The core to Jaime's happiness is his beautiful, blonde fiancée, Belisa (Amber Valletta).  But from the moment Ted and Belisa are introduced, there's an obvious mutual attraction.  And the more Jaime struggles to make his first sale in his new job, the stronger the attraction between Ted and Belisa becomes; before long, they're having a torrid affair behind Jaime's back. 


It's from this affair that we see there's a sensitive human being behind Ted's snarling facade.  Turns out he was an English literature professor at Northwestern University, who walked away from teaching when the woman he loved walked out.  That was three years ago, and when Ted decided to try his hand at being a salesman, a job he's successful at for reasons even he can't fully explain -- unlike the hapless Jaime, Ted has that crucial inner confidence a salesman needs to inspire confidence in potential buyers.


Ted, however, has been a broken man ever since the love of his life split, and his relationship with Belisa demonstrates that deep down he's just a lonely guy desperate for the love of a woman.  The affair also shows that Ted has more of a conscience than a sales ace like himself would want to admit.  The guilt of betraying the admiring, pathetic Jaime causes Ted to uncharacteristically let his guard down in order to help a struggling colleague.

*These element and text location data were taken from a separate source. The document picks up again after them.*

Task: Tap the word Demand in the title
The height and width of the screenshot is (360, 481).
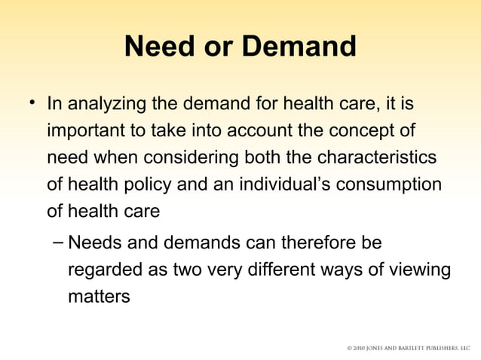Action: pyautogui.click(x=299, y=47)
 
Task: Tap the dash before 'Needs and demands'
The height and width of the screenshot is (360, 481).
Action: pyautogui.click(x=58, y=243)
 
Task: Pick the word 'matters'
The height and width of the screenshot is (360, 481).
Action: pyautogui.click(x=99, y=297)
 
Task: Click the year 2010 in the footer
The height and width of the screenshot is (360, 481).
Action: pyautogui.click(x=362, y=349)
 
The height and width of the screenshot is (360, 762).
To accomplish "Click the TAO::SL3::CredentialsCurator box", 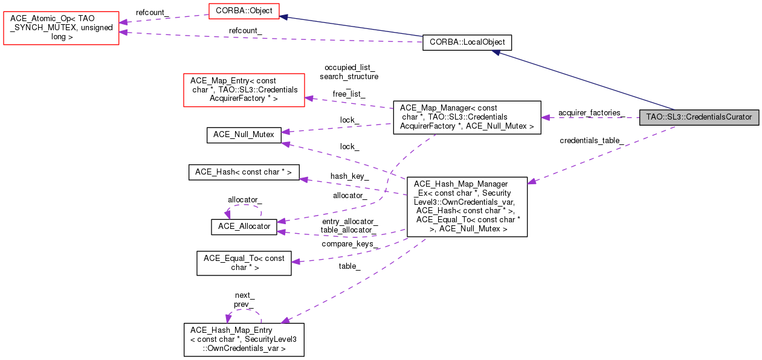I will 699,117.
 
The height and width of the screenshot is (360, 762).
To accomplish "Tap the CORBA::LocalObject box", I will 467,42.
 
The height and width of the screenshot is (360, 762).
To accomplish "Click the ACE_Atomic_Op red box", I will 61,28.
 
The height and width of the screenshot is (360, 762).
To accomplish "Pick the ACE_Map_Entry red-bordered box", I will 244,89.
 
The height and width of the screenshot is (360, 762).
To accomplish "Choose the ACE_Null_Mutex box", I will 244,135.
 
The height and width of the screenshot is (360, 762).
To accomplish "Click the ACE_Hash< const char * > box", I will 244,172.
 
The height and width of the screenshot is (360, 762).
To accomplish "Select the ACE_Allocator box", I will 244,227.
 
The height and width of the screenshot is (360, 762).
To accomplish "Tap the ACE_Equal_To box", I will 244,263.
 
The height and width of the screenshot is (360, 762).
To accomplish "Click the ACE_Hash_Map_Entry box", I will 244,339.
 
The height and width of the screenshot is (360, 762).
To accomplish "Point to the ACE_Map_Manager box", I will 467,117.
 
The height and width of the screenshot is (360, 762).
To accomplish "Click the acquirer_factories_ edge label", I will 590,113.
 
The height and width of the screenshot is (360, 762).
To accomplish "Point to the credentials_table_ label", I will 592,141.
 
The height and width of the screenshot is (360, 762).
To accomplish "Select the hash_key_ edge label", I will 349,176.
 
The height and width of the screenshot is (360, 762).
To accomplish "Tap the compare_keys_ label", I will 350,244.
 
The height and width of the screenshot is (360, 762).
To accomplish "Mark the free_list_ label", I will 349,94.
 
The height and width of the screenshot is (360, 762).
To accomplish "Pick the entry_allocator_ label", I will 350,222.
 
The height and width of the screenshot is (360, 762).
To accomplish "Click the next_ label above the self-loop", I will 245,295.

As played by Keaton, Ted is a fascinatingly complex character who realistically represents countless men left sour by love lost.  It's a rare role that takes full advantage of Keaton's dramatic talents as well as his nervous energy, and the result is one of the best performances of his career.   And Fraser, who runs the gamut from naïve enthusiasm to the depths of despair to something totally unexpected, has never been better on screen. 


In addition the two dynamite leads, former model Valletta more than holds her own as the woman who comes between them, and the film sports a solid supporting cast that includes Neal McDonough, William Ragsdale and Michael Hagerty as Ted's office rivals, and Michael Lerner as a corporate shark from a competing company.


The Last Time is an engrossing gem that skillfully walks a fine line between black comedy and intense drama.  It's also an interesting film in how the strong performances foreshadow certain aspects of the characters; if you enjoy it as much as I did, it's definitely the type of movie you'll want to watch twice. 


This is the first feature by writer-director Michael Caleo, and it's one of the most promising debuts I've seen in a while; a smart, often colorfully profane film that makes a fine companion piece to the excellent Glengarry Glen Ross (1992).


The fact that a film as entertaining and thoughtful as The Last Time couldn't secure a wide release in theaters speaks ill of both contemporary Hollywood and the taste of today's moviegoers.  It's not the easiest movie to categorize, but that's certainly a good thing.


Sony's DVD of The Last Time presents the film with the option of viewing it in 2.35:1 anamorphic widescreen or 1.33:1 full screen.  The picture quality is top notch in the widescreen format and the 5.1 Dolby Digital sound is above average.  The only special feature included is nine deleted and/or extended scenes, all of which are interesting and easily could have remained in the film.  Disappointingly, there's no audio commentary or cast & crew interviews.  And inexcusably, there's no theatrical trailer for The Last Time while trailers are present for three other Sony films.  


All fans of Keaton and Fraser and mainstream filmmaking with a brain should make it a point to see The Last Time.  It's one of the year's best.